┌────────
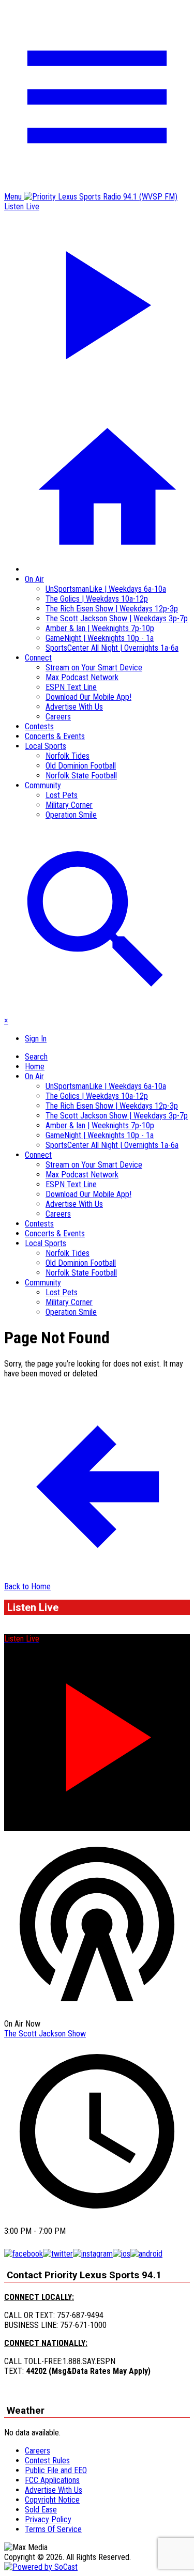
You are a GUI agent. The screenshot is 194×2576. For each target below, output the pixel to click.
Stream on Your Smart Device (94, 667)
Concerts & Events (55, 736)
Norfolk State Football (81, 775)
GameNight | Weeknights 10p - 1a (100, 638)
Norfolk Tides (67, 756)
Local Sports (45, 746)
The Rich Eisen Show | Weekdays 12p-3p (112, 609)
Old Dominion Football (81, 766)
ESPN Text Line (71, 687)
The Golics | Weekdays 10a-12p (97, 599)
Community (43, 785)
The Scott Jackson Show (45, 2033)
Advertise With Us (74, 707)
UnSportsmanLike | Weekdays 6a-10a (106, 589)
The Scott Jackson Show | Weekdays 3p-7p (117, 618)
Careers (58, 717)
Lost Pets (62, 795)
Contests (39, 726)
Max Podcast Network (82, 677)
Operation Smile (71, 815)
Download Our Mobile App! (88, 697)
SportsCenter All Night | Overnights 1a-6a (112, 648)
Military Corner (69, 805)
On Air (34, 579)
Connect (38, 658)
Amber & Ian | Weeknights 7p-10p (100, 628)
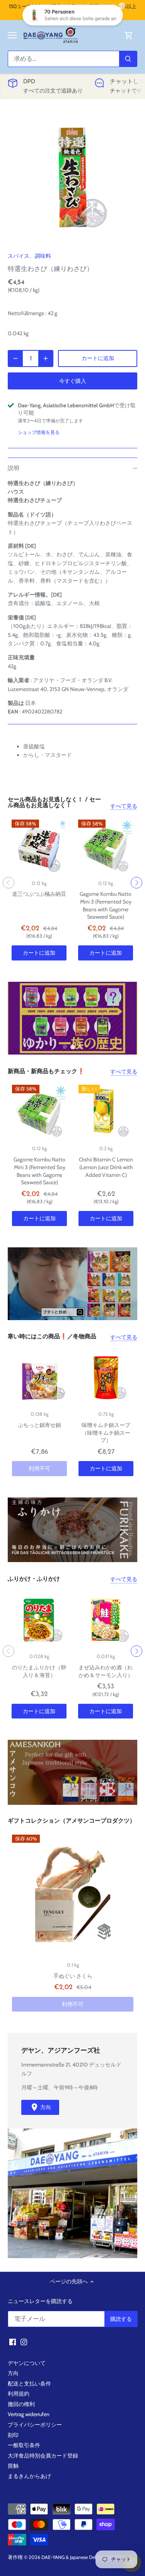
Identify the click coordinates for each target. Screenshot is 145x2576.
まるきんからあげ (29, 2476)
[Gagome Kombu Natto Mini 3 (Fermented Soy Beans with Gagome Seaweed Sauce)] (105, 847)
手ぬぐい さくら (72, 1975)
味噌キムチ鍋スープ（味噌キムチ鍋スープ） (106, 1433)
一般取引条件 (24, 2445)
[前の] (8, 882)
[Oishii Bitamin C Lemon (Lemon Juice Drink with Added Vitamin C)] (105, 1112)
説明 (13, 468)
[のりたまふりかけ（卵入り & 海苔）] (39, 1620)
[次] (136, 882)
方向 (13, 2373)
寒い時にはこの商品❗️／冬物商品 (52, 1337)
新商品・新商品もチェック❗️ (46, 1072)
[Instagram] (23, 2342)
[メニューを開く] (12, 35)
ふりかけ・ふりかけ (34, 1579)
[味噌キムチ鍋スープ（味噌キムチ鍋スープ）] (105, 1377)
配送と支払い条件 (29, 2383)
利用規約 (18, 2393)
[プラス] (45, 358)
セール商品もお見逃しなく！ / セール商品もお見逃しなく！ (54, 803)
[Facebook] (12, 2342)
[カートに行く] (128, 35)
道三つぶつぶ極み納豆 (39, 893)
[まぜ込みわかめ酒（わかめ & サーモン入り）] (105, 1620)
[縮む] (15, 358)
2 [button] (73, 1047)
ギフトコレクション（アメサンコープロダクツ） (71, 1821)
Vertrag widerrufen (28, 2414)
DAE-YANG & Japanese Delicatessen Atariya (85, 2557)
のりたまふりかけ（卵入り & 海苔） (39, 1671)
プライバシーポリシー (35, 2424)
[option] (72, 177)
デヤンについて (27, 2363)
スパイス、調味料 (29, 255)
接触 (13, 2465)
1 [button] (65, 1047)
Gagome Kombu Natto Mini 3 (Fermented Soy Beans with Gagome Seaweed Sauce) (105, 905)
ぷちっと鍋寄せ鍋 (39, 1425)
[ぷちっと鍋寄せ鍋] (39, 1377)
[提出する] (128, 59)
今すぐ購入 (72, 380)
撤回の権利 (21, 2404)
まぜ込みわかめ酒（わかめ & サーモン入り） (105, 1671)
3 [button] (80, 1047)
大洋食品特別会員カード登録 (43, 2455)
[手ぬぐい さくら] (72, 1895)
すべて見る (123, 806)
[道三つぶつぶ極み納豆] (39, 847)
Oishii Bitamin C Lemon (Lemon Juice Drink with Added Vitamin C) (106, 1167)
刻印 (13, 2435)
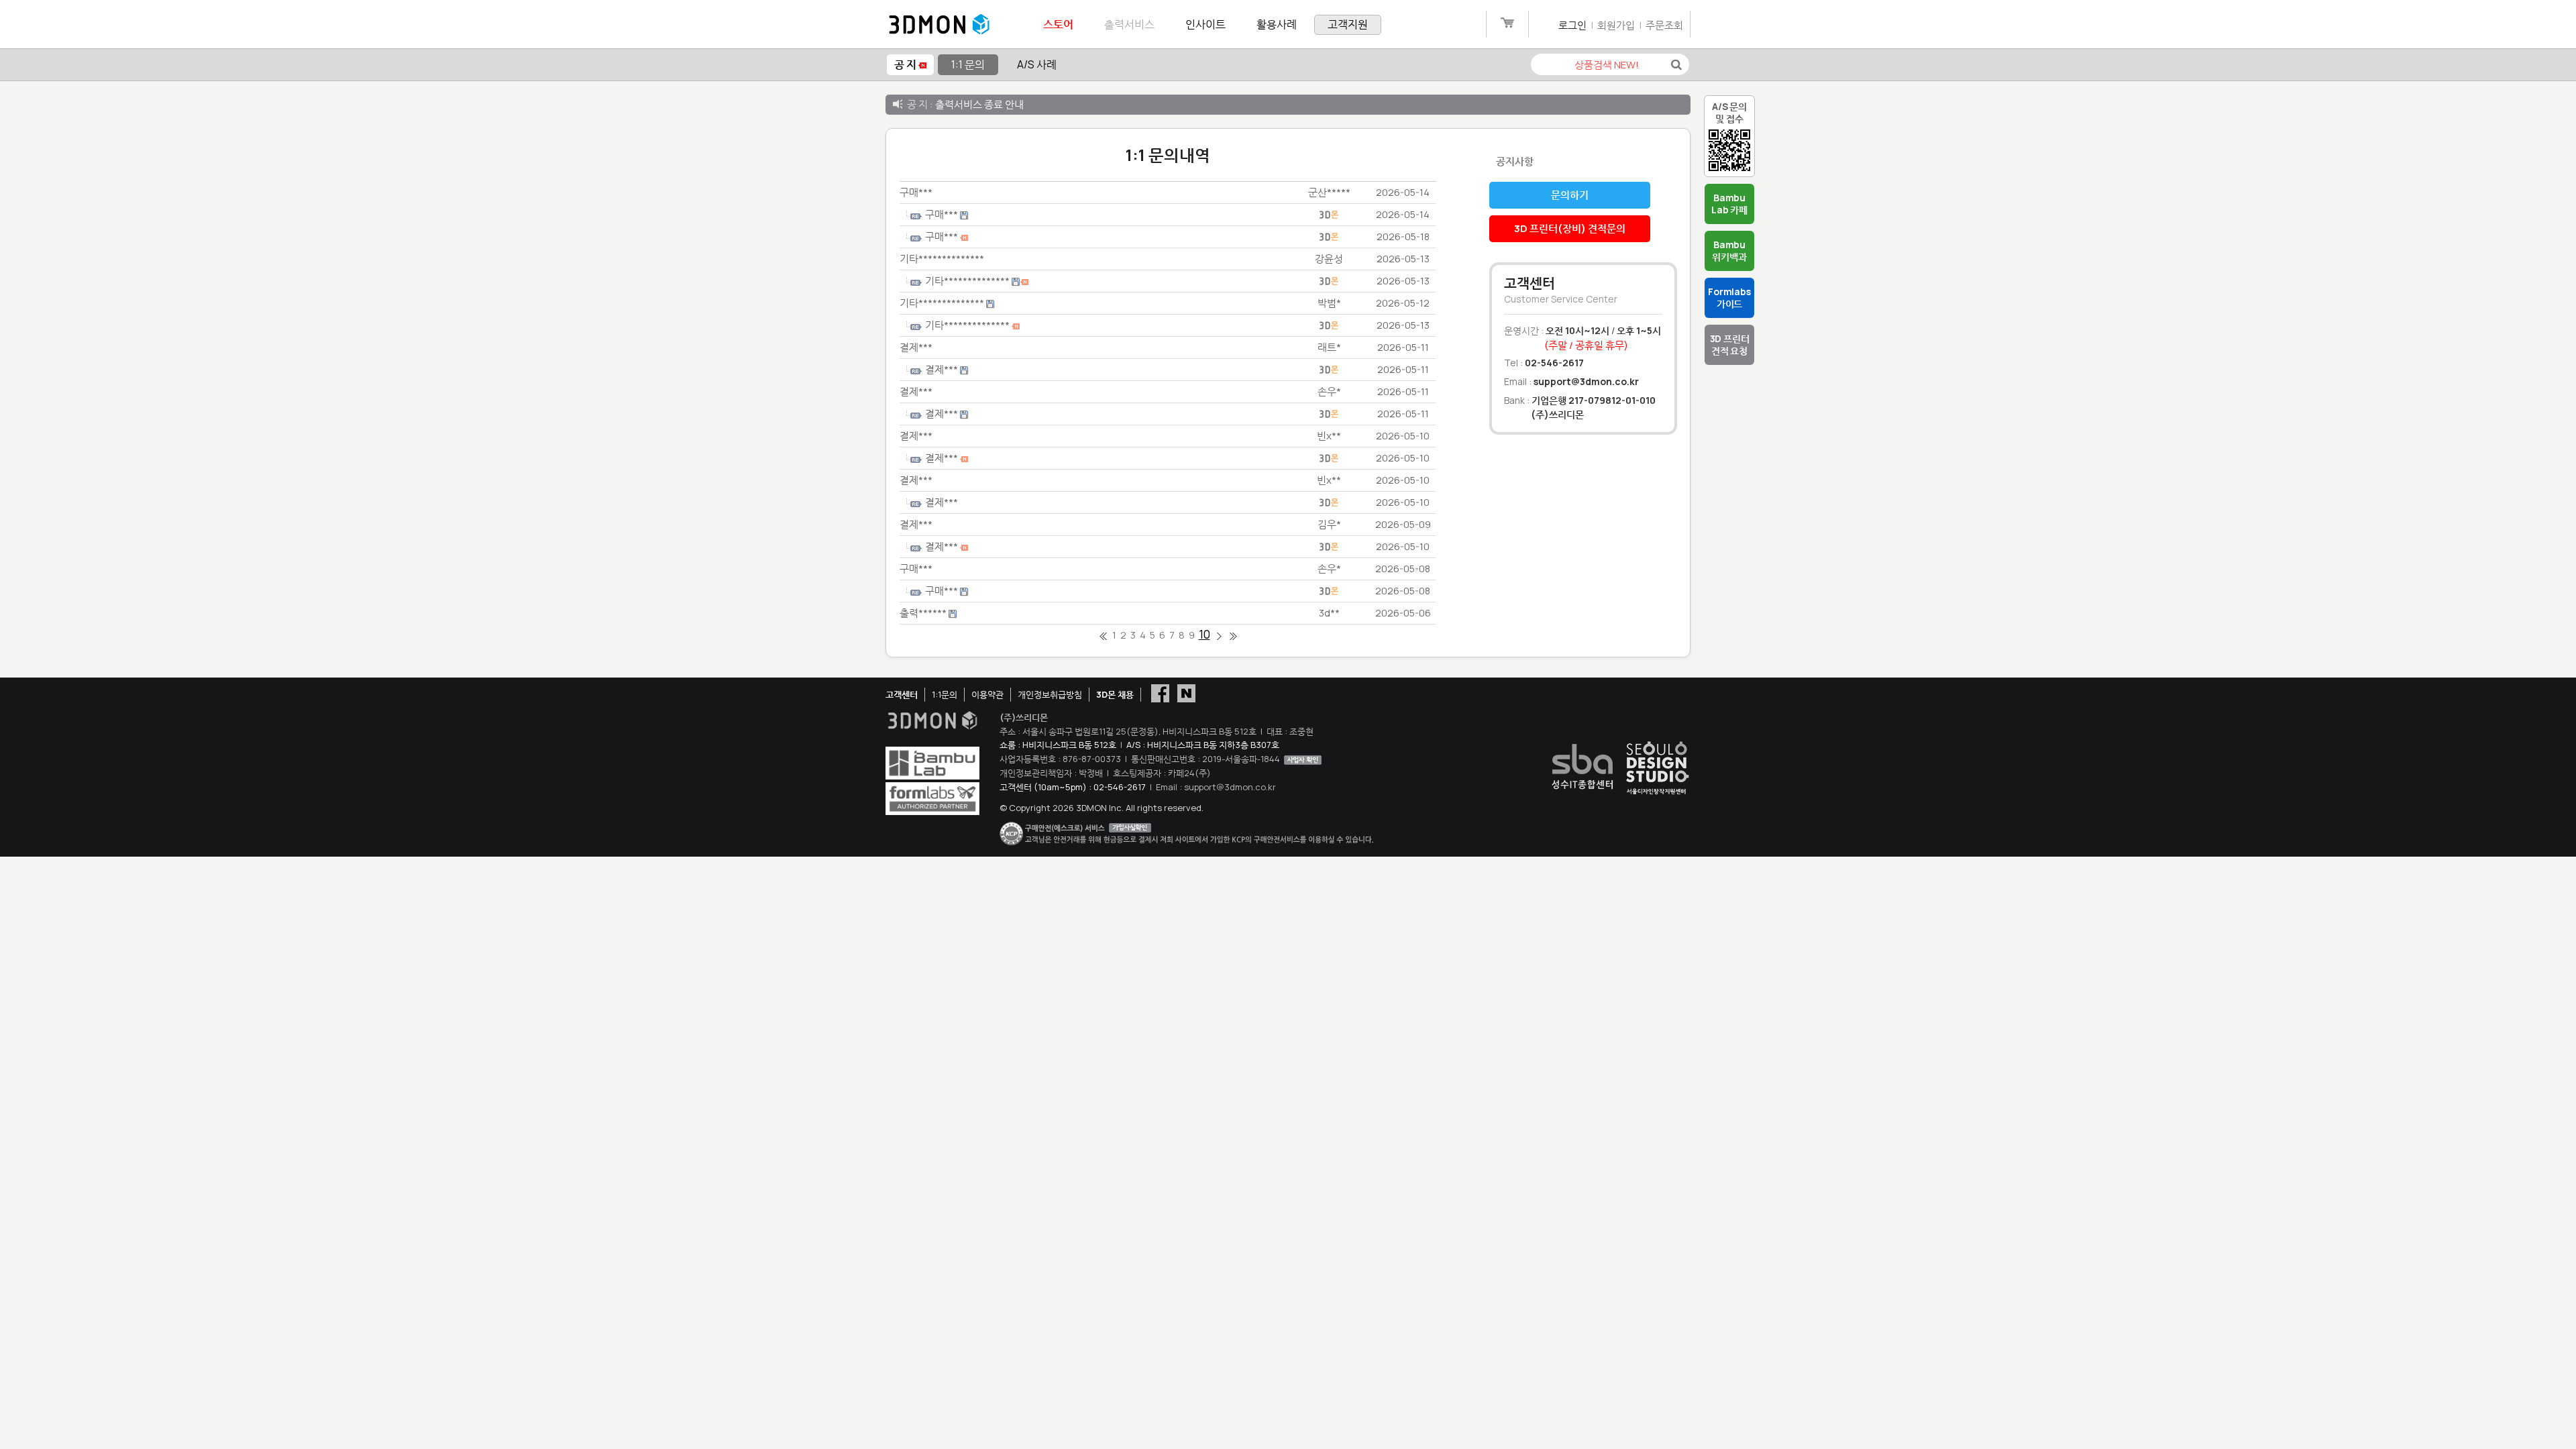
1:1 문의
└────────
EXERCISE. Every line above that holds "Beans" should be copied out.

TASK SOLUTION.
[Gagome Kombu Natto Mini 3 (Fermented Soy Beans with Gagome Seaweed Sauce)] (105, 847)
Gagome Kombu Natto Mini 3 (Fermented Soy Beans with Gagome Seaweed Sauce) (105, 905)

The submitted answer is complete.